Por ganas le hubiera colocado girándulas en el trasero, Marina, bonita. Para mí que sospecha de lo nuestro, sí, traga el muy calzonazos porque proyecta toda su ambición en el escalafón profesional, aunque ello no excluye que aproveche esta oportunidad como revancha para meterme el miedo en el cuerpo. “Usted es más fogoso de lo que parece, Clodomiro, muy impulsivo, -aventuró en tono irónico- le aconsejo que atempere sus ímpetus, pues va siendo madurito”. Ya ves que incongruencia. A tu lado la señorita Inés Ugarte es una cabra con sujetador. Precisamente aquella misma mañana acababa de estar contigo ¿te acuerdas, Marina? Aproveché la hora del bocadillo para traerte un paquete del mandamás. Anda, que no estuviste revoltosa ¿verdad? Como para que me quedaran luego ganas de fiesta.
Marina, bonita, tú conoces mejor que nadie lo que da de sí tu ilustre cónyuge. ¡Qué vocación la de don Serafín! Si no aparece Clodo tú continúas a dos velas en jaula dorada. Déjale que siga ensimismado en torno al cargo, no influyas para que reconsidere mi sanción, así dispondremos de dos meses a libre albedrío. Para no disgustar a Olivia simularé que acudo al trabajo cada mañana y vendré aquí, Marina, a cuidar nuestro jardín de delicias. No necesitarás telefonear a tu marido como de costumbre: “oye, Serafín, dile al conserje que venga a podar los rosales”, para acto seguido esperarme como gata en celo, recién peinada de peluquería, llameando la lencería azul que transparenta las carnes.
Marina, bonita, tú compensas todos los sinsabores. Al principio te pedía permiso para entrar: “buenos días, señora, vengo de parte de don Serafín”. Amabilísima disolvías mi aturdimiento: “pasa, Clodo, pasa sin recato alguno, como si fueras de esta casa”. Cada vez se hicieron más frecuentes los recados.

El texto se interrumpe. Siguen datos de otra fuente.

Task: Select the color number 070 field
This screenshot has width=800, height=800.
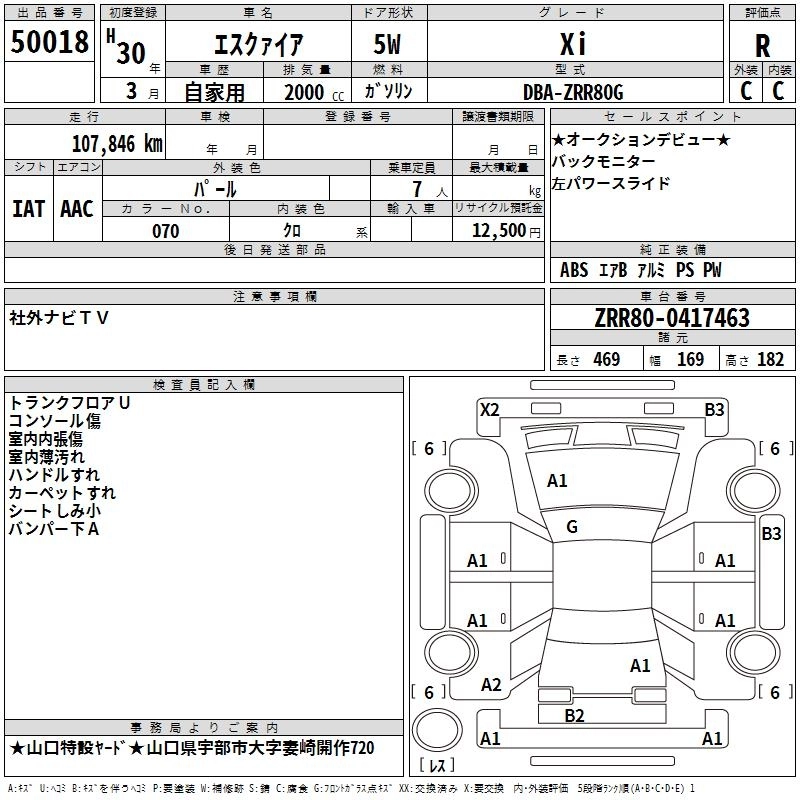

Hasta aquel día que me abriste la puerta en camisón de seda, perfumada con jazmines y rosas. Ardías en la pura insatisfacción, sin hijos, caprichosa y aburrida, siendo mujer tan carnal que necesitas llevar un extintor debajo del pijama.

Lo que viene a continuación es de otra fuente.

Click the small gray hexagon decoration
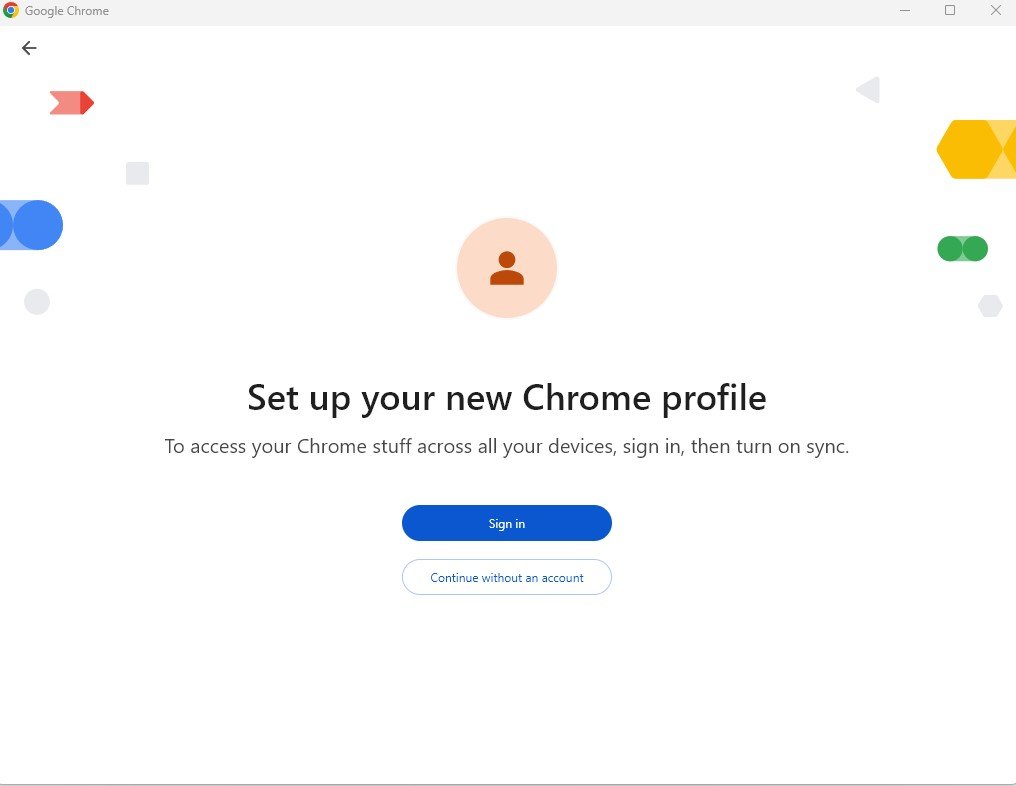Image resolution: width=1016 pixels, height=786 pixels. pos(990,306)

Mientras tanto tu esposo dedica sus cinco sentidos al escalafón profesional. Se dice que quien mucho cavila poco cumple en la asignatura del amor. ¿Tú qué opinas, Marina? Gracias por consolarme, por aproximarme al paraíso cuando atropellas la respiración y musitas: “¡Ay, Clodo! ¡Contigo da gusto! ¡Ay, Clodo!” Pues sí, el ser humano tiene un destino trágico, una esencia lírica y una existencia cómica. No sé quién lo dijo. Toma nota mujer, estaré suspendido de empleo y sueldo dos meses. Prepara tu traca de carantoñas, Marina, bonita, que don Serafín nunca jamás podrá imaginar lo que se pierde.